API Key Authentication

Enable API key authentication to secure your OpenViking server:

yaml
openviking:
  config:
    server:
      api_key: "your-secure-api-key"
      cors_origins:
        - "https://your-domain.com"

Secrets Management

For production deployments, use Kubernetes secrets or external secret management:

bash
# Create secret from literal
kubectl create secret generic openviking-config \
  --from-literal=ov.conf='{"server":{"api_key":"secret"}}'

# Or mount existing secret
helm install openviking ./openviking \
  --set existingSecret=openviking-config

Autoscaling

Enable Horizontal Pod Autoscaler for production workloads:

yaml
autoscaling:
  enabled: true
  minReplicas: 2
  maxReplicas: 10
  targetCPUUtilizationPercentage: 80
  targetMemoryUtilizationPercentage: 80

Resource Limits

Default resource configuration:

yaml
resources:
  limits:
    cpu: 2000m
    memory: 4Gi
  requests:
    cpu: 500m
    memory: 1Gi

Adjust based on your workload requirements.

Usage Examples

Connect with CLI

bash
# Get the LoadBalancer IP
export OPENVIKING_IP=$(kubectl get svc openviking -o jsonpath='{.status.loadBalancer.ingress[0].ip}')

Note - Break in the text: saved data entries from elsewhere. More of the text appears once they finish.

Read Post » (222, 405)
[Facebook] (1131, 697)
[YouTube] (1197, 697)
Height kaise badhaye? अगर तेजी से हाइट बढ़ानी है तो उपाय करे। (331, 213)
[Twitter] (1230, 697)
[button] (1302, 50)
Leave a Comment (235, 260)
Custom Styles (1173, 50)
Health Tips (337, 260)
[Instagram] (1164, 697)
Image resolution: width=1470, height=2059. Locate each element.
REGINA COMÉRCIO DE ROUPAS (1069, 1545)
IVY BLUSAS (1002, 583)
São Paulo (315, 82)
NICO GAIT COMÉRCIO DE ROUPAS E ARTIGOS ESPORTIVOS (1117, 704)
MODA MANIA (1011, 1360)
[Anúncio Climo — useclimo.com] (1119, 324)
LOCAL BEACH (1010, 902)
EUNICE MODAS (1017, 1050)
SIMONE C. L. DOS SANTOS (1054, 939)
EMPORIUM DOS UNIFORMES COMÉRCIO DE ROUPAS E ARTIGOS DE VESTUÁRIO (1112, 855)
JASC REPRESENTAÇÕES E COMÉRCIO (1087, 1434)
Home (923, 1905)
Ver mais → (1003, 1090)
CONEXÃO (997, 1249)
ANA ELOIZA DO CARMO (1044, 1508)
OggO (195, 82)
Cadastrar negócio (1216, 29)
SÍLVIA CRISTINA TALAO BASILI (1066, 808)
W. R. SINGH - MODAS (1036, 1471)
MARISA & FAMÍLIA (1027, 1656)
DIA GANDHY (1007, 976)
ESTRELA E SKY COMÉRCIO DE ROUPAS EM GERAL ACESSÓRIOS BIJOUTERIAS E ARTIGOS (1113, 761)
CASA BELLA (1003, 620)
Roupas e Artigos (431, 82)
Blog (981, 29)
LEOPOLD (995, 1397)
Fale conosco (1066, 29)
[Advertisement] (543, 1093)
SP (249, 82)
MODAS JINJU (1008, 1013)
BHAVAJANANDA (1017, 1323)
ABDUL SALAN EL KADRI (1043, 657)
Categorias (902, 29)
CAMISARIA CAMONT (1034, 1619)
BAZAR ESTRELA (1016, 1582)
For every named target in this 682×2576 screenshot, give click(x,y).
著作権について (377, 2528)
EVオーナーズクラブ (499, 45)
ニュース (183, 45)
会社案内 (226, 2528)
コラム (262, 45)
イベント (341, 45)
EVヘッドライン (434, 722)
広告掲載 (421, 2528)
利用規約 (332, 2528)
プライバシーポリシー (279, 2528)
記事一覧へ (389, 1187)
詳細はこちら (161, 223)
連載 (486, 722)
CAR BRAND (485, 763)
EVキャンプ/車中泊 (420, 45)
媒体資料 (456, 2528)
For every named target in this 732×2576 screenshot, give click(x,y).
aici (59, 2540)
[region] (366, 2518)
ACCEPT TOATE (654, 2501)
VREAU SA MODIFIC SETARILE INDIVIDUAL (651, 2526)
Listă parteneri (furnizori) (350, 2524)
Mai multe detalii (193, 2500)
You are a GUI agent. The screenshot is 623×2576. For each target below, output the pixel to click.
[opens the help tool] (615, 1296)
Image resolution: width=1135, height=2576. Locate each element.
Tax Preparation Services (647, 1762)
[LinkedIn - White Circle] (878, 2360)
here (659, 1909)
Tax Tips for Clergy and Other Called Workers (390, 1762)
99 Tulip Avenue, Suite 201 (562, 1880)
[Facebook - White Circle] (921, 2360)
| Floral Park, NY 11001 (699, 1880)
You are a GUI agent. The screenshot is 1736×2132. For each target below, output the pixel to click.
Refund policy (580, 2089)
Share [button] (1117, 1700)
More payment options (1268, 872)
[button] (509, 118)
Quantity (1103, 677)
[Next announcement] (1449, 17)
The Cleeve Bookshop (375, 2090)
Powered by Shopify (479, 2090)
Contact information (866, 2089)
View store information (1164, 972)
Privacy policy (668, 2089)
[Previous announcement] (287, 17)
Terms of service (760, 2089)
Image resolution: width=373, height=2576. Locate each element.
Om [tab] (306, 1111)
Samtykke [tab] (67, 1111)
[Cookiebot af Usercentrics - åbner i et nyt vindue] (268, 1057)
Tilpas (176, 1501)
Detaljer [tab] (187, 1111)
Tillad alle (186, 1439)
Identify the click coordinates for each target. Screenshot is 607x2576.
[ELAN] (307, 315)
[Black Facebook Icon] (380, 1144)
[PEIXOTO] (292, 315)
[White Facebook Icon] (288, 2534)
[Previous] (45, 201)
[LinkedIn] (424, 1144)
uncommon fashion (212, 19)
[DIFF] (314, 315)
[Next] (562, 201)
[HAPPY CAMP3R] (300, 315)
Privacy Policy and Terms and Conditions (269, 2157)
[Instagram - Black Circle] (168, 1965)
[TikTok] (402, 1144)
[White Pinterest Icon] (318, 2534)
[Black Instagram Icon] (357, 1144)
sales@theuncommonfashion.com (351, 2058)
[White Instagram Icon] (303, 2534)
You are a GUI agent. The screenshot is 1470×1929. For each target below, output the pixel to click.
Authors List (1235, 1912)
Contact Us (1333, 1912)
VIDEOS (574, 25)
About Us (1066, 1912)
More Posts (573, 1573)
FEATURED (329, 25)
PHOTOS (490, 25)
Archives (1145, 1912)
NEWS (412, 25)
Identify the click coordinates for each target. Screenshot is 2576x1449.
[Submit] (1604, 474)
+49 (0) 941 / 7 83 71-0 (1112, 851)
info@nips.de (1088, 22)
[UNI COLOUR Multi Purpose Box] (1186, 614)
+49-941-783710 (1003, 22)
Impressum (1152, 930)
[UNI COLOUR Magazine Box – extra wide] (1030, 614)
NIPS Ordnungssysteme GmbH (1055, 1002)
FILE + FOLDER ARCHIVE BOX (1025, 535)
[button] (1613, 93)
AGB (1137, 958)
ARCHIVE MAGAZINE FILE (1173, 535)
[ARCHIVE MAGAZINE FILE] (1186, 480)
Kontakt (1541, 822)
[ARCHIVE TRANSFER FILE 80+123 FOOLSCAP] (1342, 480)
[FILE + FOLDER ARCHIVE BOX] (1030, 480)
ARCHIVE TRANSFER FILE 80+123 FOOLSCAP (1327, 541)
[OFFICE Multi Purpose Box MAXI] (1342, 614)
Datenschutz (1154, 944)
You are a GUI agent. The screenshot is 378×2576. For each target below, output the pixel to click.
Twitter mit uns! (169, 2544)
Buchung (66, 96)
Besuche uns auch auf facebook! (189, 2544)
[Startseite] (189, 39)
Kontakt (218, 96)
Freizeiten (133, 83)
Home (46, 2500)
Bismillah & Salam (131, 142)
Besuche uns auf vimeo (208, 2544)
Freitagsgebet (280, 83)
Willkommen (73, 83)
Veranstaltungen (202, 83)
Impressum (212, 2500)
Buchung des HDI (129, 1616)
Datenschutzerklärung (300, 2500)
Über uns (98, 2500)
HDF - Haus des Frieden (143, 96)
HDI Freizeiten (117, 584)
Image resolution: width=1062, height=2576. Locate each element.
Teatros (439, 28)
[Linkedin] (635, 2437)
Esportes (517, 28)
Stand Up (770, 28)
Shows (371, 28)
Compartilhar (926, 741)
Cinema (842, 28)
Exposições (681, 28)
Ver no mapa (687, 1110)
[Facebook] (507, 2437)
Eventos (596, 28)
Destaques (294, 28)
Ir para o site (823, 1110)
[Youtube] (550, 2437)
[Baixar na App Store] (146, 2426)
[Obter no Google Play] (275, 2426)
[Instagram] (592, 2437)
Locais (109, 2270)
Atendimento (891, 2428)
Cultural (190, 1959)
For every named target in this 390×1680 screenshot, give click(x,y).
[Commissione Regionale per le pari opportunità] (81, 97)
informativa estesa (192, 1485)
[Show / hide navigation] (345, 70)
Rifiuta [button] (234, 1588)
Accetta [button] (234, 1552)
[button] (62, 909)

# Create CLI configuration
cat > ~/.openviking/ovcli.conf <<EOF
{
  "url": "http://$OPENVIKING_IP:1933",
  "api_key": null,
  "output": "table"
}
EOF

# Test connection
openviking health

Python Client

python
import openviking as ov

# Get service endpoint
# kubectl get svc openviking

client = ov.OpenViking(url="http://<load-balancer-ip>:1933", api_key="your-key")
client.initialize()

# Add a resource
client.add_resource(path="./document.pdf")
client.wait_processed()

# Search
results = client.find("your search query")
print(results)

client.close()

Troubleshooting

Pod fails to start

Check the pod logs:

bash
kubectl logs -l app.kubernetes.io/name=openviking

Health check fails

Verify the configuration:

bash
kubectl get secret openviking-config -o jsonpath='{.data.ov\.conf}' | base64 -d

LoadBalancer not getting IP

Wait for the cloud provider to provision the load balancer:

bash
kubectl get svc openviking -w

Check cloud provider-specific annotations in values.yaml.

Uninstallation

bash
helm uninstall openviking

To remove persistent data (if PVC was enabled):

bash
kubectl delete pvc openviking-data

Contributing

Contributions are welcome! Please see the OpenViking repository for contribution guidelines.

License

This Helm chart is licensed under the Apache License 2.0, matching the OpenViking project license.